*Descrição da tarefa*
Continue o texto sobre as ciclovias de Copenhague e Amsterdã a partir da última frase apresentada.

*Bloco de texto*
Isso tudo ajudou os engenheiros a conceber o melhor plano possível para as ciclovias e ciclofaixas. Elas tinham que ser de boa qualidade – lisas e sem inclinações para os lados; tinham que chegar em algum lugar que fizesse sentido – seja outra ciclofaixa, seja uma estação de metrô com estacionamento para bicicletas -; e tinham que fazer sentido – por exemplo, não adiantava implementar uma ciclofaixa em ruas com pouca circulação de carros e ciclistas ou em ruas muito íngremes.
Com esse tipo de planejamento, é altamente improvável que você gaste dinheiro à toa. Com esse tipo de planejamento, as ciclovias e ciclofaixas das cidades de Copenhague e Amsterdã fizeram sentido para os seus habitantes; tornaram mais fácil e segura a locomoção em duas rodas; e fizeram disparar o número de pessoas que optaram por deixar o carro em casa e adotar a bicicleta para o dia-a-dia. E não pense você que o planejamento acabou – de jeito nenhum! A cidade de Copenhague utiliza 25% do orçamento destinado a rodovias somente na infraestrutura para bicicletas todos os anos. Isso criou, ao longo do tempo, quase 400km de ciclovias e ciclofaixas, além de mais de 35.000 estações de estacionamento para bicicletas. E estão sempre inovando, como com o chamado green wave. Com essa inovação, os semáforos para bicicletas são sincronizados com os semáforos de carros de modo a permitir que o ciclista viaje a uma velocidade constante de 20km/h sem precisar parar por até 6km. É de cair uma lágrima.
Sim, os ciclistas são muito bem tratados nas paragens dinamarquesas. Mas isso não significa que estão livres para fazer o que bem entenderem. O que nos leva ao próximo ponto.
Existem regras, e o ciclista é punido se não segui-las
Não adianta nada reconhecer a bicicleta como meio de transporte e criar espaço para ela sem criar uma legislação específica para o seu uso. Como o ciclista deve se comportar ao atravessar a rua, que tipo de sinalização deve utilizar, em que faixa deve trafegar, e muitas outras questões destinadas não só para ciclistas, mas também para carros que vão compartilhar espaço com eles, devem ser contempladas e aplicadas na legislação de trânsito de uma cidade que quer levar a bicicleta a sério. E esse é o caso tanto de Amsterdã como de Copenhague. Nas duas cidades, essa legislação existe e é aplicada rigorosamente.

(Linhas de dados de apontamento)
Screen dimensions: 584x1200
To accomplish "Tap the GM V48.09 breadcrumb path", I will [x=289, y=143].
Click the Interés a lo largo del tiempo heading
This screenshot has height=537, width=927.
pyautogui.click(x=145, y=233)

*Resposta*
Ciclistas são multados por circular onde não devem ou por não ter uma luzinha de bicicleta ao trafegar à noite, por exemplo. As crianças aprendem na escola logo cedo como devem se comportar no trânsito, tanto em um carro como em uma bicicleta. As pessoas entendem que carros, bicicletas, ônibus, trens e motos são todos meios de transporte que devem compartilhar um espaço. O governo tem a responsabilidade e a função prática de garantir que esse espaço acomode todo mundo em segurança. Mas você também tem que fazer a sua parte. Isso envolve pensar além do próprio umbigo. Como esse pode ser um exercício difícil para muitas pessoas, é aí que entra a punição. E é assim que as pessoas se conscientizam.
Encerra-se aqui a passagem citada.